Nascido aos 25 de novembro de 1975, está a ser investigado pela PGR de Angola desde 2017 na sequencia de uma denuncia de que teria recebido comissões no valor total de 11 milhões de dólares, pagos pela brasileira Odebrecht em várias tranches através da sua conta bancaria na suíça. As autoridades helvéticas, o denunciaram e o actual Presidente João Lourenço viu-se obrigado a exonera-lo do cargo poucos dias depois de o ter nomeado através do Decreto Presidencial n.º 244/17.


Em recentes esclarecimentos durante as audiências, o réu Carlos Panzo explicou que não saiu de Luanda para fugir à Justiça, mas sim porque está a fazer um doutoramento numa universidade inglesa e criticou o Ministério Público do seu país por o acusar de alegados crimes de lavagem de dinheiro e fuga aos impostos, entre outros, de que já foi absolvido por um tribunal suíço, que também libertou as suas contas bancárias, que inicialmente tinham sido congeladas.


Foi com base nesse processo que as autoridades angolanas decidiram, também elas, investigar o anterior secretário para os Assuntos Económicos de João Lourenço.

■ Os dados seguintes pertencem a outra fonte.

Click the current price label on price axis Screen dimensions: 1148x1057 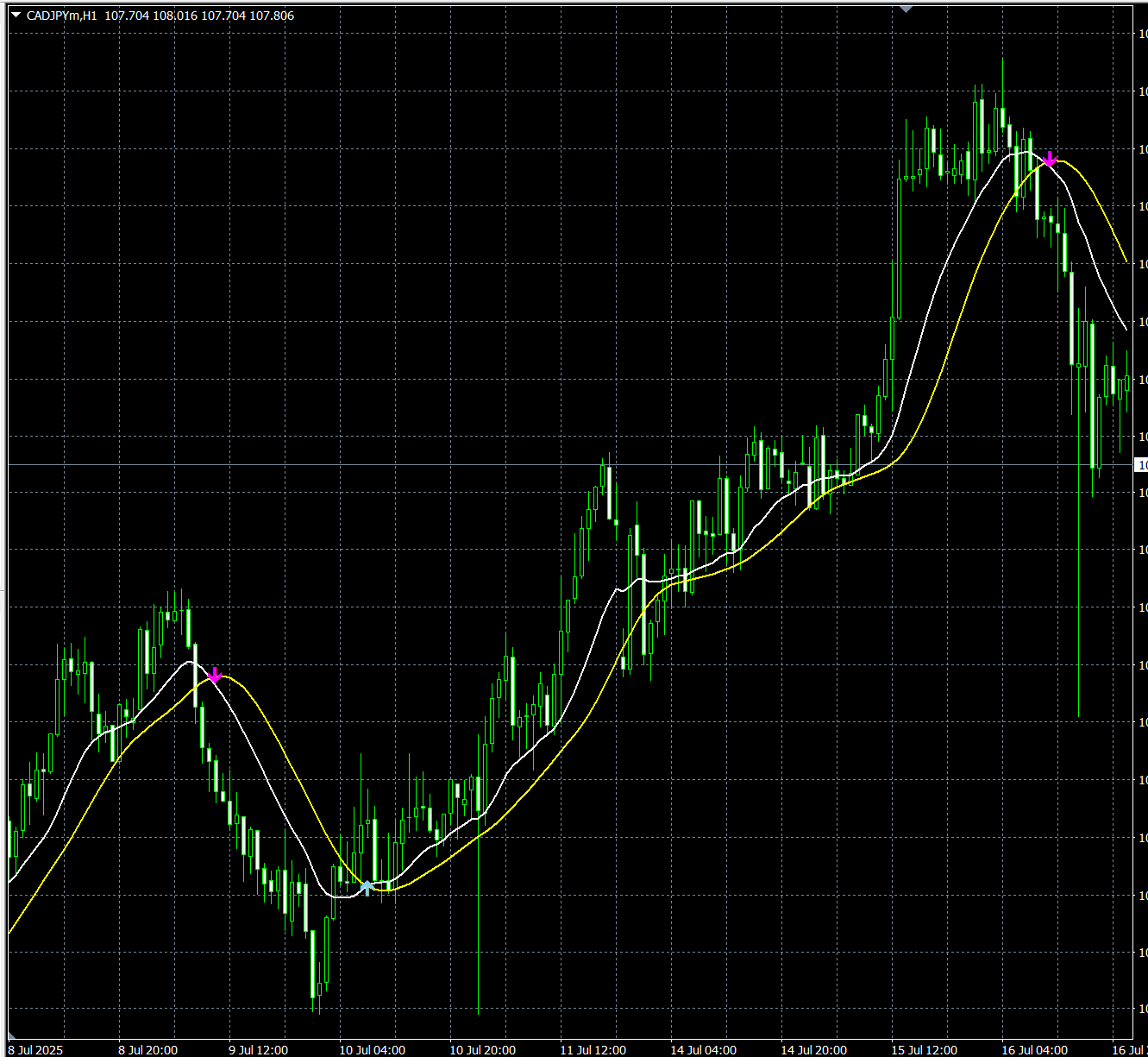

A defesa de Panzo sublinhou que o Ministério Público angolano não é independente e acusou a instituição de estar “subordinada” à Presidência da República do país, sendo os documentos enviados de Luanda assinados apenas por procuradores desta instituição e não por uma entidade judicial independente.

 

O representante do Ministério Público espanhol também sublinhou que eram “muito genéricas” as alegações da defesa sobre a falta de independência dos procuradores angolanos que pedem a extradição, assim como sobre a falta de condições sanitárias e outras do sistema prisional do país africano.